El Gobierno busca desmantelar el Estatuto del Periodista: alerta por el impacto en la libertad de expresión
Carla Gaudensi, secretaria general de la Federación Argentina de Trabajadores de Prensa (FATPREN), advirtió que esta medida, aunque forma parte de un ataque general a los derechos laborales, reviste una gravedad institucional específica por su impacto directo en la libertad de expresión.

El proyecto de Ley de Modernización Laboral impulsado por el Gobierno nacional ha generado una preocupación particular en el sector de la prensa, debido a la inclusión de la derogación del Estatuto del Periodista Profesional y el estatuto de los empleados administrativos de empresas periodísticas.
Desmantelamiento de la protección histórica
El Estatuto del Periodista, con más de ochenta años de vigencia, fue creado precisamente para dotar de una protección especial a los trabajadores de prensa. Según Gaudensi, esta normativa funciona como una herramienta esencial para resguardar a los profesionales de las presiones, tanto políticas como económicas, que puedan intentar influir en su labor informativa. La derogación, por lo tanto, no solo elimina una garantía laboral, sino que desmantela un mecanismo indirecto de defensa de la libertad de prensa.
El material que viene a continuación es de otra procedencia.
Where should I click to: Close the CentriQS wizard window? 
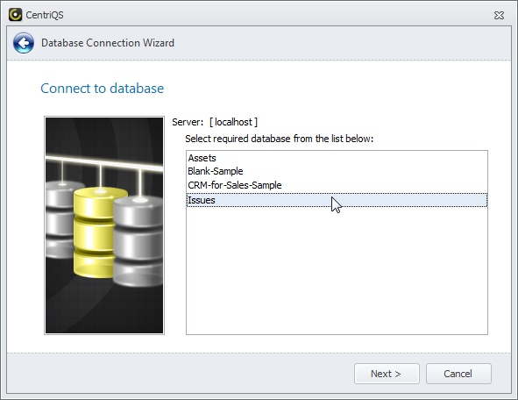[499, 15]

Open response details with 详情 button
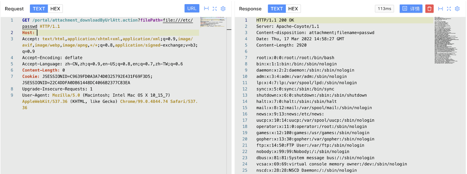(x=411, y=9)
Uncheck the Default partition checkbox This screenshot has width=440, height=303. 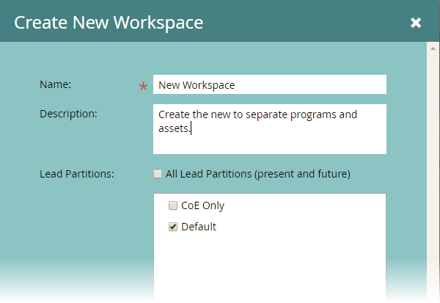tap(173, 227)
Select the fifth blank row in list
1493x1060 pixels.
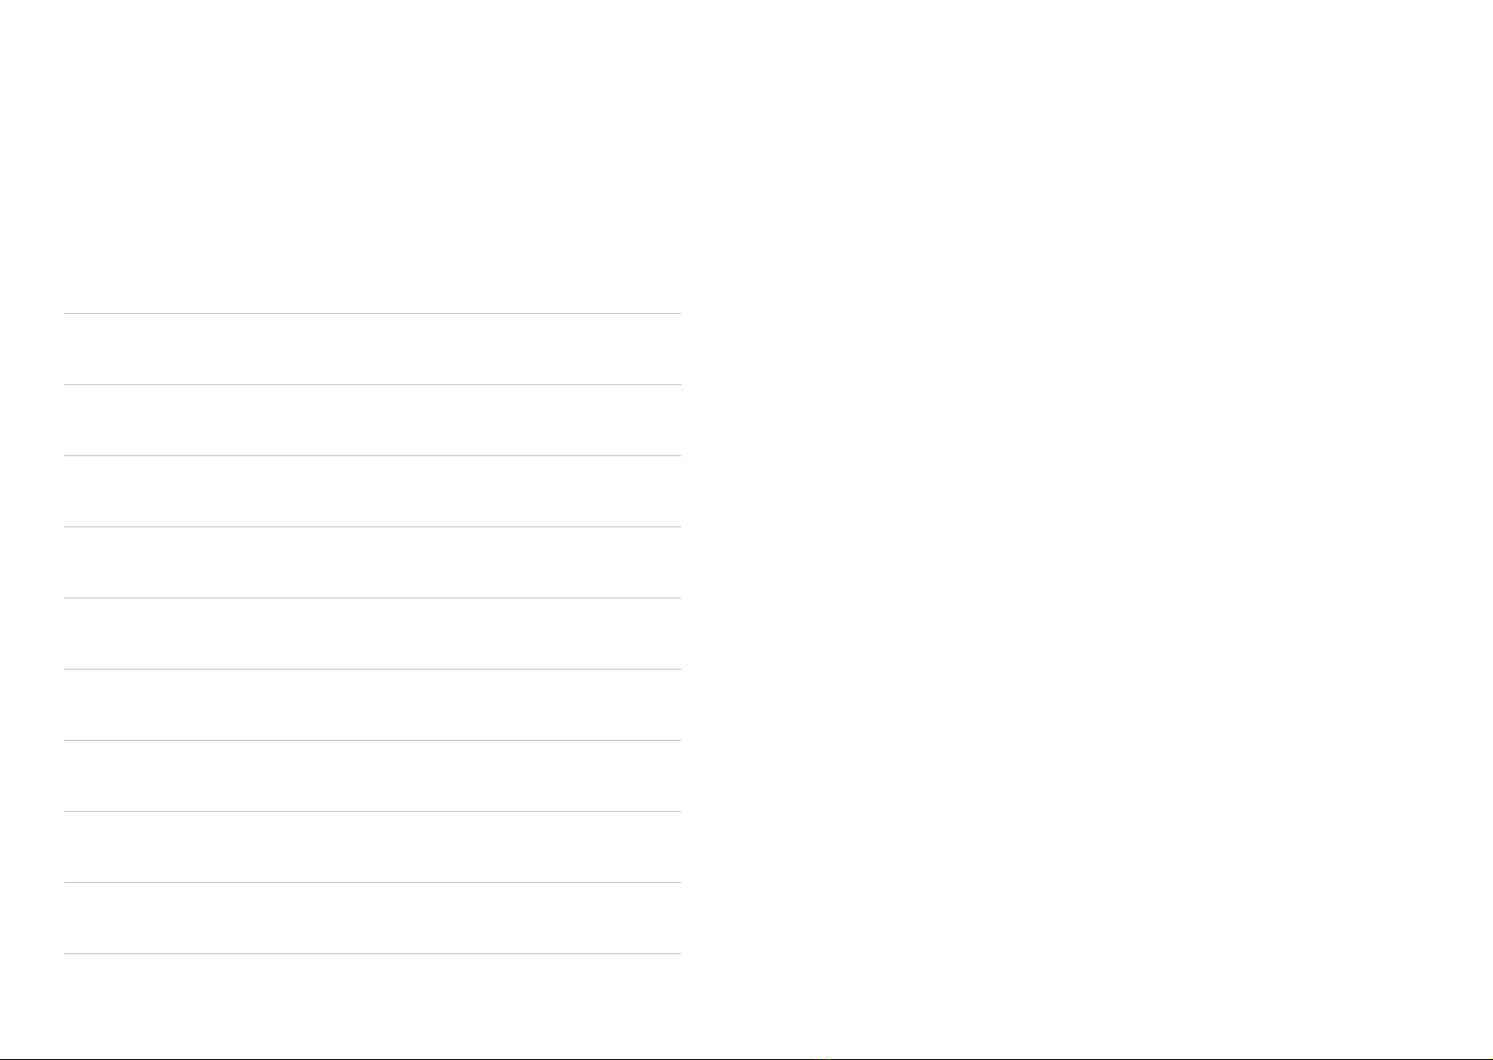[x=372, y=633]
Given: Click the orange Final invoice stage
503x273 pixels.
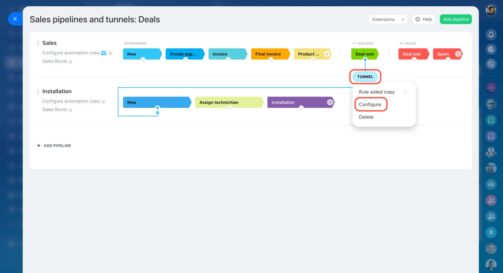Looking at the screenshot, I should (x=268, y=54).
Este intento de retocar un marco legal histórico se produce, según la dirigente sindical, en un clima político de fuerte hostilidad hacia la actividad periodística. La derogación del estatuto se interpreta como un retroceso significativo que debilita las condiciones en las que se ejerce la responsabilidad de informar a la ciudadanía.
La precarización como forma de censura indirecta
La crítica de FATPREN va más allá del estatuto en sí. Gaudensi subraya un punto analítico crucial: la precarización laboral –manifestada en pluriempleo y salarios que no cubren la canasta básica– es en sí misma una forma indirecta de censura.
El deterioro de las condiciones económicas y laborales obliga a los periodistas a aceptar trabajos múltiples o a depender de fuentes de ingresos que pueden comprometer su independencia, lo cual impacta directamente en la calidad y la objetividad de la información. La reforma laboral, al desregular y profundizar esta situación, contribuiría a:
►Construir una visión parcial de la realidad.
►Reducir la pluralidad de voces en el debate público.
►Empobrecer la calidad de la democracia.
En este sentido, la derogación del estatuto no es solo un recorte en un convenio sectorial, sino un avance que, bajo la lógica de la «modernización» o desregulación, socava las bases de la independencia informativa y debilita la capacidad de los medios para cumplir su rol de contrapoder.